The Structural Origin of Composition-Driven Magnetic Transformation in BiFeO₃-Based Multiferroics ^†

Perovskite-like compounds are widely known as model systems for studying the relationships between crystal structure and physical properties. Among them, magnetically-ordered ferroelectric oxides have attracted much attention in recent years. Such materials combine spin and electric dipole ordering in the same phase, thus providing the technologically important possibility to control magnetism with an electric field. While BiFeO₃ is the most thoroughly studied magnetic ferroelectric compound, the properties of its solid solutions remain a matter of intensive debate. In this work we show how variation in the chemical composition of Bi_1-xAE_xFe_1-xTi_xO₃ (AE= Ca, Sr, Ba) multiferroics affects their crystal structure and magnetic behavior. The polycrystalline samples have been studied by X-ray diffraction, neutron powder diffraction, VSM-magnetometry, electron microscopy, and scanning probe microscopy techniques. It has been found that Ca/Ti and Sr/Ti substitutions suppress the cycloidal antiferromagnetic structure specific to the parent compound, thus stabilizing a weak ferromagnetic and ferroelectric state.
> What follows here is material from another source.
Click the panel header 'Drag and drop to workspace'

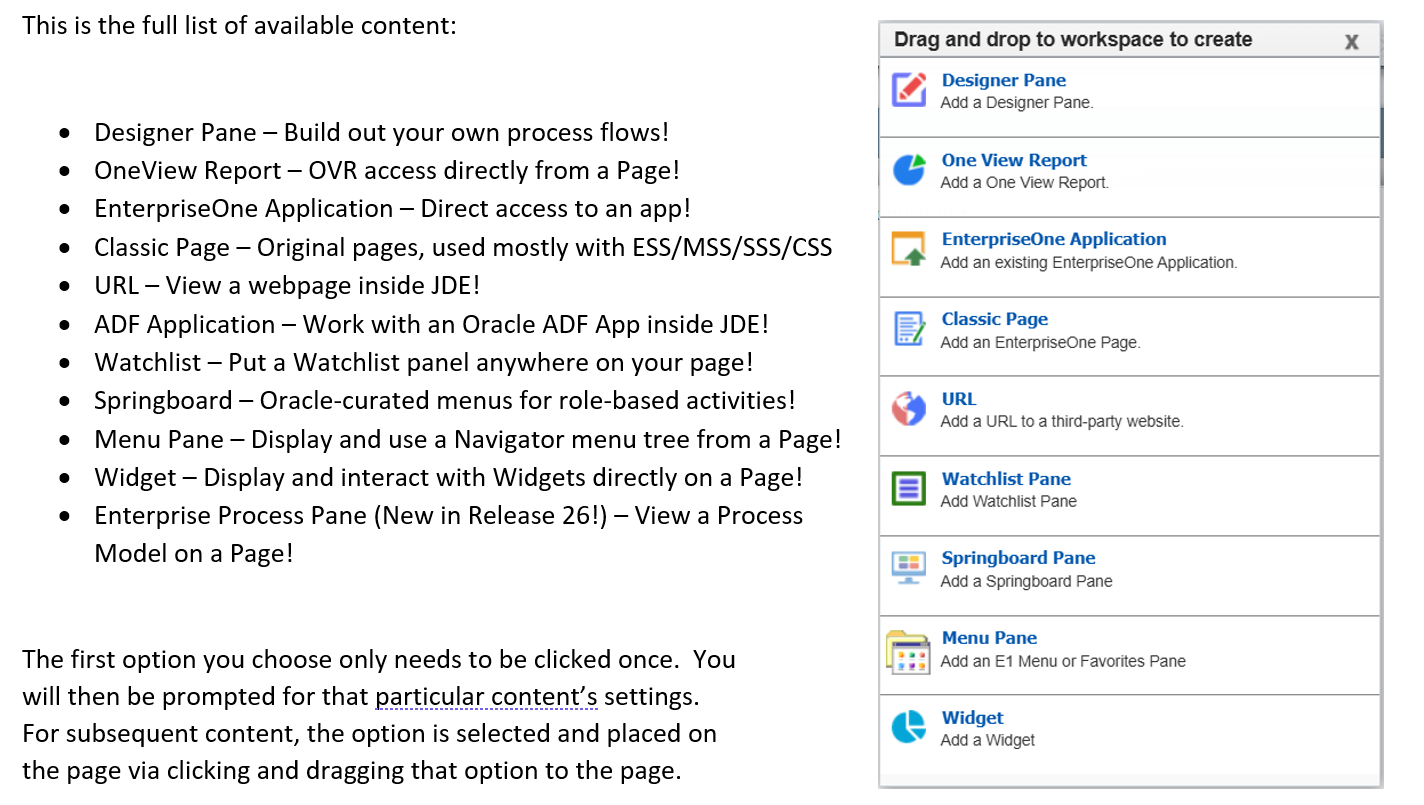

The Ba/Ti-doped solid solutions retain the magnetic behavior characteristic of the pure BiFeO3. The composition-driven changes in the magnetic properties of the Bi_1-xAE_xFe_1-xTi_xO₃ perovskites correlate with the structural evolution, confirming the existence of a tight coupling between the type of magnetic ordering and electric polarization/magnitude of oxygen octahedra tilting in these materials. The magnetostructural correlations reflect the pattern of chemical substitution-induced changes in the polarization- and oxygen octahedra rotation-related components of the Dzyaloshinskii-Moriya interaction affecting the magnetic structure. The investigation sheds light on the conditions favoring the coexistence of spontaneous magnetization and polarization in BiFeO₃-based multiferroics.